速読記憶術 読書感想文「運の強い人間になる法則」

SP式記憶術レポート(京都教室 T.K様)

受講生の方によるSP式記憶術のレポートです。
10~20分で初見の本(一冊または一部)を何度か読みます。その後、本を一切見ずにブレインマップを作成し、要約や感想文を書き出します。

『運の強い人間になる法則』竹村 健一 著

SP式記憶法単語書き出しシート
ブレインマップ

 チャンスを掴む人間になるための方法論であるが、そもそも運の良い人がいる。
 野球界で言えば長島や中畑が挙げられる。彼らに共通している事柄は、その性格が天真爛漫であるということだ。乃ち打てれば全身で喜びを、凡退に終われば「コンチクショー」と悔しさを目いっぱいに表現する。筆者である竹村氏はこのような人間を裸人間と名付ける。また、筆者自身がこれまで何事も好勝手に行ってきた裸人間であるという。大学で教鞭を執っていた時分にヤングオーオーというTV番組に出演していた為、教授会で問題であるとされたことがある。しかし、竹村氏はへっちゃらであったらしい。
 この様な行動は一見して強気であると感じられるが、暗黙のルールを破っているという見方もできるように思われる。掟破りや KY と揶揄されても仕方がなかろう。
 さて、竹村氏曰く、人は生活していくうえで、また年を重ねているうちに「様々な衣」を身につけてしまうという。この様々な衣とは「大学教授だから云々」といったものや「もう30歳なのだから云々」といったものである。この様々な衣を数多く身に付けていると、コチコチに凝り固まった人間になってしまうという。筆者はこの様に凝り固まった人間を「着ぶくれ人間」と呼ぶ。つまり形式にとらわれない生き方が重要であり、その様に生活することが冒頭で述べたラッキーな人間になる道である。しかしながら、現代人とりわけ日本人においてはコチコチの着ぶくれ人間が多いという。自身を他者に紹介する際には名刺が一般的であるが、名刺に肩書きがズラリと並んでいる人も見受けられる。勿論、「○○株式会社 取締役」などは書くべきものであろうが、中には「○○連盟会長」など特に関係の無いものを掲げている人もいる。竹村氏はそれではチャンスをつかむ裸人間にはなれないと示す。別の例では講演などで登壇者に付けるリボンにも異議を唱える。なぜならそれらが着ぶくれ人間の象徴であるからだ。場合によってはリボンの大きさや色によって格付けがなされているという。従って彼は必ずリボンの着用を断ることにしている。単純に嫌いなのである。確かにこの批判は的を射ていると思われるが、もし肩書主義を批判するのであれば、名刺文化そのものを否定する方が効果的である。竹村氏の言う裸人間であれば顔と名が一致すれば良いので口頭での紹介で十分なのではなかろうか? また講演時のリボンの件に関しても、彼の意図は理解できるが、そこまで頑固に拒まなくても良いのではないだろうか。大切なことは気の持ち方であって、リボンを付けていても謙虚な心を失わない様努めることで事足りると思われる。
 さらに竹村氏は自身の経験をもとに「場」の重要性を説く。以前彼は月に一度京都の経営者を集めて塾を開いていたそうだが、毎回講演の会場を喫茶店やディスコなど特異な所に設定していたという。これは議論を活発に交す為の工夫である。中でもサウナ風呂で行った時はざっくばらんに質問が飛び交いとりわけ議論が活発になり、大論争となった。

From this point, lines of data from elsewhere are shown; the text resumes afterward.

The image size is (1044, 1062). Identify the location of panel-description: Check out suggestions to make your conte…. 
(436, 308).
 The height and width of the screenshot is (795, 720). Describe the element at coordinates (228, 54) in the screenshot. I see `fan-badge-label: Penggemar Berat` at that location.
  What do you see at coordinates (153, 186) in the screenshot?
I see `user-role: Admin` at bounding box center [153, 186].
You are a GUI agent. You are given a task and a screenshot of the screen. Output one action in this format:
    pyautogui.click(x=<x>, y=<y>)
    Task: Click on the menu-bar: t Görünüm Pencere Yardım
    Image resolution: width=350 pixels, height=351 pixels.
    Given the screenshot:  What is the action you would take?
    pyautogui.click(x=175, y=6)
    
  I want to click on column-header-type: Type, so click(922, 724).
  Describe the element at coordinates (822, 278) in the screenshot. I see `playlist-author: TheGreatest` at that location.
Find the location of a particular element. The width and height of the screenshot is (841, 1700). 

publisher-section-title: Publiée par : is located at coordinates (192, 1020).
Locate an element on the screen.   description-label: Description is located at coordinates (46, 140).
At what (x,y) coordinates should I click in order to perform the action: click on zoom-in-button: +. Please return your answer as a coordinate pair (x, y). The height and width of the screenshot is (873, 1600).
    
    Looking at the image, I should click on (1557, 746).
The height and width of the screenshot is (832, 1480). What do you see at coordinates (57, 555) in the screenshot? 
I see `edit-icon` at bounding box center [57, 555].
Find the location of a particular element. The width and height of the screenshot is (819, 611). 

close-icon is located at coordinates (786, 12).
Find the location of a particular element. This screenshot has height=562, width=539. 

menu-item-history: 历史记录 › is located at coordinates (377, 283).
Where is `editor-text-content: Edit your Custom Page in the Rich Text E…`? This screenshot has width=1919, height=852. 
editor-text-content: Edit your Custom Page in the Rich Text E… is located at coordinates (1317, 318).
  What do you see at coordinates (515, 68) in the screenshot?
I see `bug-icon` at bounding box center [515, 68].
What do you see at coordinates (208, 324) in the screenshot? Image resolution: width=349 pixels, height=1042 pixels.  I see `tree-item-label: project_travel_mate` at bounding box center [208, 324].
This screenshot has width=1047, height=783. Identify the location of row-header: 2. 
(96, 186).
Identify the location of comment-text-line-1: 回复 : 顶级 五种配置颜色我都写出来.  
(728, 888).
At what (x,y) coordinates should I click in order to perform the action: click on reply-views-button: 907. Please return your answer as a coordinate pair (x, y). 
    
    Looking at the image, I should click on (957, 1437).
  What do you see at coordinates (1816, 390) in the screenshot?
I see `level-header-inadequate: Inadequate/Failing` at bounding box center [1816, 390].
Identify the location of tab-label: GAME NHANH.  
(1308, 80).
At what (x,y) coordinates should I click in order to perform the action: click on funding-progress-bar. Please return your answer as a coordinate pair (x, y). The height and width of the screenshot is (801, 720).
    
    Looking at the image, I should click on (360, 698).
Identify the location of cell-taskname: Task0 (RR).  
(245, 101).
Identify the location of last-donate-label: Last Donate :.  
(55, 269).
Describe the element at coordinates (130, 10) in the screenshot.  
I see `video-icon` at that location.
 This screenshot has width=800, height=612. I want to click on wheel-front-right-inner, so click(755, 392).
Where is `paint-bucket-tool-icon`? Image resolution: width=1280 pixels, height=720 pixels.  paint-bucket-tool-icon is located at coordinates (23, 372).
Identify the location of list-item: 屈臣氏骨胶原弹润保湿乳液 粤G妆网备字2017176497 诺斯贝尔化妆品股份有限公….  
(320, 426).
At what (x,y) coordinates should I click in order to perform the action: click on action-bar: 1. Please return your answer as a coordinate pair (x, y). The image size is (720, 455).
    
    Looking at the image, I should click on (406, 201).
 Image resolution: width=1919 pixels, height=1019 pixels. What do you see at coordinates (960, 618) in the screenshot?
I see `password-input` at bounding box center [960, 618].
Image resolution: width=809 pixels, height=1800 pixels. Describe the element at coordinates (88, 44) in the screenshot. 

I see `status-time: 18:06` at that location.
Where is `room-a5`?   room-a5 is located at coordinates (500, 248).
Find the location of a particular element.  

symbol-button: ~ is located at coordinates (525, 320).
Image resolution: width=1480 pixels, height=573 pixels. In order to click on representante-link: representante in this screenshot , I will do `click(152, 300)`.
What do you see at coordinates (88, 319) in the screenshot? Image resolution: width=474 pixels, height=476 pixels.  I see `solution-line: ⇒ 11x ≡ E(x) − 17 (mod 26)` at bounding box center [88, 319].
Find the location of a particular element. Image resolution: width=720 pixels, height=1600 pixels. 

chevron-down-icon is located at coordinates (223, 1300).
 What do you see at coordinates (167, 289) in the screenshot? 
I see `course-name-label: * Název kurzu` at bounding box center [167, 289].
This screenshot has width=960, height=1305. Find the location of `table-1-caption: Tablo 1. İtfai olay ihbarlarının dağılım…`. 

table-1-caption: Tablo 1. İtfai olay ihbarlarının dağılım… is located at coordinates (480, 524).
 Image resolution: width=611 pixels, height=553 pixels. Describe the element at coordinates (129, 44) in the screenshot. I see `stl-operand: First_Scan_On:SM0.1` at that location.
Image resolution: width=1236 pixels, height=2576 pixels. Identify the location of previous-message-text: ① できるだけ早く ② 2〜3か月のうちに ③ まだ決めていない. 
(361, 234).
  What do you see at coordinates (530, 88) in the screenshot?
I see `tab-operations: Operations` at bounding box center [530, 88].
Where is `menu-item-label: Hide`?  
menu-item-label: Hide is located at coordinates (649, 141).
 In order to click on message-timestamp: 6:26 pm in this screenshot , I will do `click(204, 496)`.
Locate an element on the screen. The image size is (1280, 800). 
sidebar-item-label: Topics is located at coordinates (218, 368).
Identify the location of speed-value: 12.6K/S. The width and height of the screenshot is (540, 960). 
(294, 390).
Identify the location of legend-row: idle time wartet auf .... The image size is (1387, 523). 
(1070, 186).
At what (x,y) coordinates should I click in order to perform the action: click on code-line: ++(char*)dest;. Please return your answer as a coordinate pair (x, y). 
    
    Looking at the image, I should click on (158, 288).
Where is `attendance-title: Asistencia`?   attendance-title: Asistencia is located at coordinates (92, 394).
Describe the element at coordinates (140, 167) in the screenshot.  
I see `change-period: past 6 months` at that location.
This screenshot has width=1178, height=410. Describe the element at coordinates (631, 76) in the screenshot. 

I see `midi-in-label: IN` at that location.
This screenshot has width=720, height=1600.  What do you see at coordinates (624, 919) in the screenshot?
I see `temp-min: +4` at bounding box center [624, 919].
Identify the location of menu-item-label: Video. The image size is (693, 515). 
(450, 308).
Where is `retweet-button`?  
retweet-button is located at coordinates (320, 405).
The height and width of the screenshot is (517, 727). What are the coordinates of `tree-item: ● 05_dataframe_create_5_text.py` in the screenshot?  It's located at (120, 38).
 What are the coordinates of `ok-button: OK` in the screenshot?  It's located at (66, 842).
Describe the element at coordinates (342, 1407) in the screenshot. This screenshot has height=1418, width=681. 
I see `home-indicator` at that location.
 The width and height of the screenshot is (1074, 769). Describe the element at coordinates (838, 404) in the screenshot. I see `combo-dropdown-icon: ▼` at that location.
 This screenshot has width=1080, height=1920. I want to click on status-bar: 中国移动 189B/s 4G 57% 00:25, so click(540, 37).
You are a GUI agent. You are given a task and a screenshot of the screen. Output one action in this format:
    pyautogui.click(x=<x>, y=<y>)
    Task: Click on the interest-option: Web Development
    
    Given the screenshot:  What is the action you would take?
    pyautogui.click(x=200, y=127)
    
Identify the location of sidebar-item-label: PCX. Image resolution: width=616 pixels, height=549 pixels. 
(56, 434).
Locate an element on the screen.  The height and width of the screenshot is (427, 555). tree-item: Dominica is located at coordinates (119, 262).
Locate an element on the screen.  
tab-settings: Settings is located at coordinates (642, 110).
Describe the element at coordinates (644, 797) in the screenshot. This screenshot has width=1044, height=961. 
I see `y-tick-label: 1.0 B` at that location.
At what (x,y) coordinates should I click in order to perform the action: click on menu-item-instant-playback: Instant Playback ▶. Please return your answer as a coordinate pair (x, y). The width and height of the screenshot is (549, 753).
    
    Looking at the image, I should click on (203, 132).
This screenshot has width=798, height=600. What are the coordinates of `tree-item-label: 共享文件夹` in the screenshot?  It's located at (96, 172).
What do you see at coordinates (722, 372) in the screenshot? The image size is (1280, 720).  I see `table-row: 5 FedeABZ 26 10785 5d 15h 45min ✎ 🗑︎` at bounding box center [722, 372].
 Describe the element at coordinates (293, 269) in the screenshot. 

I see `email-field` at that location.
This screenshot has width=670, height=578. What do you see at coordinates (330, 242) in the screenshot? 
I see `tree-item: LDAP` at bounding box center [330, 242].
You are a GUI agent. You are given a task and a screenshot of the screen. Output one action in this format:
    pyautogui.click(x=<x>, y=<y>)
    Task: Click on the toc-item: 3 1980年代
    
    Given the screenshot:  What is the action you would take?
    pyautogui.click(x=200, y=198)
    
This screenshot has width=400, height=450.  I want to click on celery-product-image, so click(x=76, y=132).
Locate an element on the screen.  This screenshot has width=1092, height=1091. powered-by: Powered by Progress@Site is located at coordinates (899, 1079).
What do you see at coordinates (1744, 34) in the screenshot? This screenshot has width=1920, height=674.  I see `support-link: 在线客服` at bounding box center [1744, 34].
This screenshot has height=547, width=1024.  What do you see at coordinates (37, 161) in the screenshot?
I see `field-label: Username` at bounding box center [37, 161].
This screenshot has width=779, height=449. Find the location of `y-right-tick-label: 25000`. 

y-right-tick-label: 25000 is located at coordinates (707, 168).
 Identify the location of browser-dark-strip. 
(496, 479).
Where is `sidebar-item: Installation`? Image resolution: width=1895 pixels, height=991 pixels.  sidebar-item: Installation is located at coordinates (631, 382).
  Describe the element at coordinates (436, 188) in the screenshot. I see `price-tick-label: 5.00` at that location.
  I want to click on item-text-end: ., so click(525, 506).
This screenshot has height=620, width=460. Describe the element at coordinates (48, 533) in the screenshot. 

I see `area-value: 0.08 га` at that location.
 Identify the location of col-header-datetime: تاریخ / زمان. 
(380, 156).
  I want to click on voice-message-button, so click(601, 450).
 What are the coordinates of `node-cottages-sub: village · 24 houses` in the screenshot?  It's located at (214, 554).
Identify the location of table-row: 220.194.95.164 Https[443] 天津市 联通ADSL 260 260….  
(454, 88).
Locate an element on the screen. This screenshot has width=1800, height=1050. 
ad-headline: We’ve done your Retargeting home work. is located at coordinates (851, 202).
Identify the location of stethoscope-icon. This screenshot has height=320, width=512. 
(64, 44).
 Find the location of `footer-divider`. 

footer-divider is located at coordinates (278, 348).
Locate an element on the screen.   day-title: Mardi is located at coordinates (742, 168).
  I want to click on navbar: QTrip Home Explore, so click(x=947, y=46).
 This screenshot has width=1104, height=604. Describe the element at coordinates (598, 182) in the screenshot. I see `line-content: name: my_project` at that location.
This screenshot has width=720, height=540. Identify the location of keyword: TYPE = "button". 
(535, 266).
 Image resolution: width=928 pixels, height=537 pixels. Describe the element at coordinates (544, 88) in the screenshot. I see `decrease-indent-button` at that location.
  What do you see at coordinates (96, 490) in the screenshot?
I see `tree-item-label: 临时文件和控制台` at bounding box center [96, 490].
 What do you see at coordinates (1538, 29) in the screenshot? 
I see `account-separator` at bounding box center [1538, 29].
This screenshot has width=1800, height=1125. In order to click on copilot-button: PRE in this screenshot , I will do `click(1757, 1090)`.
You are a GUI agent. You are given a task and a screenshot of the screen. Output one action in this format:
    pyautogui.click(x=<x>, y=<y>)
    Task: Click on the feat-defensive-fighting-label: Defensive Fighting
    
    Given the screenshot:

これは裸の効果であるという。確かに身につけているものを脱ぎ捨てれば身がかるくなる。これは精神面にも影響を及ぼすものと思われる。社長であろうと若手社員であろうとフツーの人間であることが、裸になれば理解しやすい。これが親近感を沸かせ、会社を変えるのだという。実際会議室で議論を交わすより生産的であろう。
 この様な竹村氏の指摘は今日では半ば常識となっている。例えば会議前のアイスブレーキングなどが挙げられる。竹村氏の主張はそれなりに面白かったが、ではどうやって会社で裸人間を作るのかが示されていない。また、冒頭のチャンスを掴む方法と裸人間とが結び付けられていない。裸人間又は脱着ぶくれ人間が如何にしてラッキーな人となるのか、それが問題である。